Dall’Italia, alla Grecia, dalla Spagna al Senegal, fino alle acque un tempo incontaminate della Patagonia cilena, il documentario espone i conflitti per le risorse che questa industria produce, realizzando enormi profitti e proponendosi come paladina della sostenibilità. L’acquacoltura, infatti, negli ultimi tre decenni ha continuato a crescere senza sosta fortemente sostenuta dalla politica che la ritiene la strategia per aumentare la produzione globale di cibo con un maggiore ricorso alle risorse marine. Secondo le stime di Compassion in World Farming, nel mondo verrebbero allevati tra i 40 e i 120 miliardi di pesci, per una produzione annuale di circa 122,6 milioni di tonnellate e nel 2021 a livello globale la quantità di pesce prodotto in allevamento aveva già superato quello della pesca.
Davanti a questi numeri il film vuole mostrare gli effetti collaterali di questa crescita esponenziale, molto simile a quanto successo pochi decenni fa con la nascita e il diffondersi ovunque degli allevamenti intensivi di terra: quindi l’inquinamento di paradisi naturali, la distruzione di piccole economie locali e la paradossale concorrenza di questa industria con i mezzi di sostentamento di intere comunità in aree vulnerabili del Pianeta.
Per non parlare poi della questione dei mangimi prodotti per nutrire i pesci d’allevamento composti da farina di pesce, olio di pesce e additivi per far ingrassare più velocemente gli animali. Della questione delle deiezioni prodotte negli allevamenti talmente concentrate che alterano i fondali danneggiando così moltissime specie selvatiche. E poi ancora c'è il problema dell’alta densità di pesci all’interno degli allevamenti che crea un’alta concentrazione di azoto, fosforo o zolfo causando la eutrofizzazione ovvero il consumo di tutto l’ossigeno, che comporta la distruzione di qualsiasi forma di vita. E in ultimo, non per importanza, la lenta agonia dei pesci che vengono estratti dall’acqua con grandi reti e vengono lanciati sul ghiaccio, dove muoiono lentamente d’asfissia.
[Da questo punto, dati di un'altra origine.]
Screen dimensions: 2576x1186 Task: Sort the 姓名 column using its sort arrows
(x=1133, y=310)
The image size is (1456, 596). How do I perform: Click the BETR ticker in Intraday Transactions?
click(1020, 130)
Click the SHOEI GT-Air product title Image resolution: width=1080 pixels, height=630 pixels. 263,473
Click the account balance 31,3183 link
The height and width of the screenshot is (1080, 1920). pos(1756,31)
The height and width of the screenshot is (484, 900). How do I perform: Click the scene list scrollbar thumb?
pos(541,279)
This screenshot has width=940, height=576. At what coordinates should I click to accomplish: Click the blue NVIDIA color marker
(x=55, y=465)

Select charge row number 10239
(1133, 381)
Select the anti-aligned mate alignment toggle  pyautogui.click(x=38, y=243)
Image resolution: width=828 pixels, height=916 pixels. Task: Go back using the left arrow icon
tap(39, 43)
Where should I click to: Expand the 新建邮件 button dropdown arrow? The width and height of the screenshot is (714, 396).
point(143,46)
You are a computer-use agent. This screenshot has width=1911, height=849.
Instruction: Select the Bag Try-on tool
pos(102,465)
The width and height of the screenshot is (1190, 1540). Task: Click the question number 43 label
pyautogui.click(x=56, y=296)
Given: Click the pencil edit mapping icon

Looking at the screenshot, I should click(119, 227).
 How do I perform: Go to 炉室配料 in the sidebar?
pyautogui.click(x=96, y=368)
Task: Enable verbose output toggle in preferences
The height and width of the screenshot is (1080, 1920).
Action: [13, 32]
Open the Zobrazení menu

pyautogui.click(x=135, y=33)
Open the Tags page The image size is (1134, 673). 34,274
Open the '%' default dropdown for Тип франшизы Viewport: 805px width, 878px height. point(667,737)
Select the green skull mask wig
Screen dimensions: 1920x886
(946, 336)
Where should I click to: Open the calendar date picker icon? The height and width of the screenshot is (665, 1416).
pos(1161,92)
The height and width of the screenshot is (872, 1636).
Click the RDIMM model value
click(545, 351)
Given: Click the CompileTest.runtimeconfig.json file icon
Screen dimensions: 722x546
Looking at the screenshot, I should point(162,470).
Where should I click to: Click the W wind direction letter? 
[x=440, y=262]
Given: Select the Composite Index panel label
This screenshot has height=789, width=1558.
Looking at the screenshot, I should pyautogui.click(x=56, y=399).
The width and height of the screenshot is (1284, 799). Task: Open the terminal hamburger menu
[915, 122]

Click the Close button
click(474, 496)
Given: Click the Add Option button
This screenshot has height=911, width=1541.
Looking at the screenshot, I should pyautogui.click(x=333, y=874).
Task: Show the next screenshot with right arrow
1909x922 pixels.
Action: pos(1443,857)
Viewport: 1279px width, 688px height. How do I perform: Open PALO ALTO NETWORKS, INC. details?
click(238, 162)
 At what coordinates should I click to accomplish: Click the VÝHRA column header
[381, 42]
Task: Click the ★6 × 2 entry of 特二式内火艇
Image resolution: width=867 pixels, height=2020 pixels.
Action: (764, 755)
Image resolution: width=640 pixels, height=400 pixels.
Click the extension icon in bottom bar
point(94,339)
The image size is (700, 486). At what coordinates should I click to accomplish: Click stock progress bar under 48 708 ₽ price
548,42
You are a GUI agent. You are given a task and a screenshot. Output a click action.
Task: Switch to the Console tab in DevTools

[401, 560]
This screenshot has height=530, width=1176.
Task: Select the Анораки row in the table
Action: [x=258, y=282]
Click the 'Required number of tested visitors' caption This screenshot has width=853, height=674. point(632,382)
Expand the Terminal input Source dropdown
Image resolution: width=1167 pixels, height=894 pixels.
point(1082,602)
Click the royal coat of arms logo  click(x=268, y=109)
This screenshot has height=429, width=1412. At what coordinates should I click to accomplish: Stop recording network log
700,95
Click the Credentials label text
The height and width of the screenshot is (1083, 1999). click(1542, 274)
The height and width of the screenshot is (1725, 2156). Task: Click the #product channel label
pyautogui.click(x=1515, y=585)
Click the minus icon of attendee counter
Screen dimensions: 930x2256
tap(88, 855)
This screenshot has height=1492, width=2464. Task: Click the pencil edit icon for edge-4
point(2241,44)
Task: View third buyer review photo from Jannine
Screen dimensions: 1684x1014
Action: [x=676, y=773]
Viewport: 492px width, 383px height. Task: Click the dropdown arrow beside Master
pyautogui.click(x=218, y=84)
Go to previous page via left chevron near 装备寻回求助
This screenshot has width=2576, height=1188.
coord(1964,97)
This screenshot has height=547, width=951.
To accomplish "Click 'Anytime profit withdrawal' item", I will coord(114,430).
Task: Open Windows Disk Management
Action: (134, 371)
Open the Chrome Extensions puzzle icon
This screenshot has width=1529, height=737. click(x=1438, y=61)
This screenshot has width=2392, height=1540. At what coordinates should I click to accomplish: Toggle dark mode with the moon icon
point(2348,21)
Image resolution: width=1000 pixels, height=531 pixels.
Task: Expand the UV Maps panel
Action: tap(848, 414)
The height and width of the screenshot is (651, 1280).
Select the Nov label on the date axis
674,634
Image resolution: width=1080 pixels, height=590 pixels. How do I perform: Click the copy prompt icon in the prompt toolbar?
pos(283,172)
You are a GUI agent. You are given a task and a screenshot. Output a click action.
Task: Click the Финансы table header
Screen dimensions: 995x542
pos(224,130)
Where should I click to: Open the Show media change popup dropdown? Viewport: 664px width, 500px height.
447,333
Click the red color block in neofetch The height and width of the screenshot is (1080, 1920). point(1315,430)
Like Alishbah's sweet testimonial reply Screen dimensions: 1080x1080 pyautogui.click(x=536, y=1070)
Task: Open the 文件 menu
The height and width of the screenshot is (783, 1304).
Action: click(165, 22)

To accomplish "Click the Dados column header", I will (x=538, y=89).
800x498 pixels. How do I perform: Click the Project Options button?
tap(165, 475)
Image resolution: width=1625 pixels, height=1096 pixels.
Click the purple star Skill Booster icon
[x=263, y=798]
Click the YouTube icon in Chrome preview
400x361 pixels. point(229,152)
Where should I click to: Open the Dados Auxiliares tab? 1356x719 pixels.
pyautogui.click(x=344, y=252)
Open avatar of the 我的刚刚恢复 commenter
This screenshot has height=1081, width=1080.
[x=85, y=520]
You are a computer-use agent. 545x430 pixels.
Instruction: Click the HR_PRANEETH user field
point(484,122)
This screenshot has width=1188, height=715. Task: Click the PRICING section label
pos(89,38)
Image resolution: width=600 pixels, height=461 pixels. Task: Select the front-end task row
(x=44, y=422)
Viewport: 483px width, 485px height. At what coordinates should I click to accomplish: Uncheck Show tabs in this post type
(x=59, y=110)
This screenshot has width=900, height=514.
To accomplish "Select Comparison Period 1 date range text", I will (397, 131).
Until the End of the World fa parte di un progetto di De Augustinis intitolato One Earth di cui fanno parte altri due documentari, il primo che prende lo stesso titolo del progetto e che mostra come allevamenti intensivi, deforestazione tropicale, epidemie, cambiamenti climatici siano tutti anelli della stessa catena di fenomeni che stanno alla base della perdita di equilibrio della nostra unica Terra. Il secondo che si intitola “Deforestazione Made in Italy” e che racconta due anni di indagini, viaggi, ricerche per mostrare uno scorcio inedito sul rapporto diretto che esiste tra le principali eccellenze del Made in Italy e la deforestazione tropicale.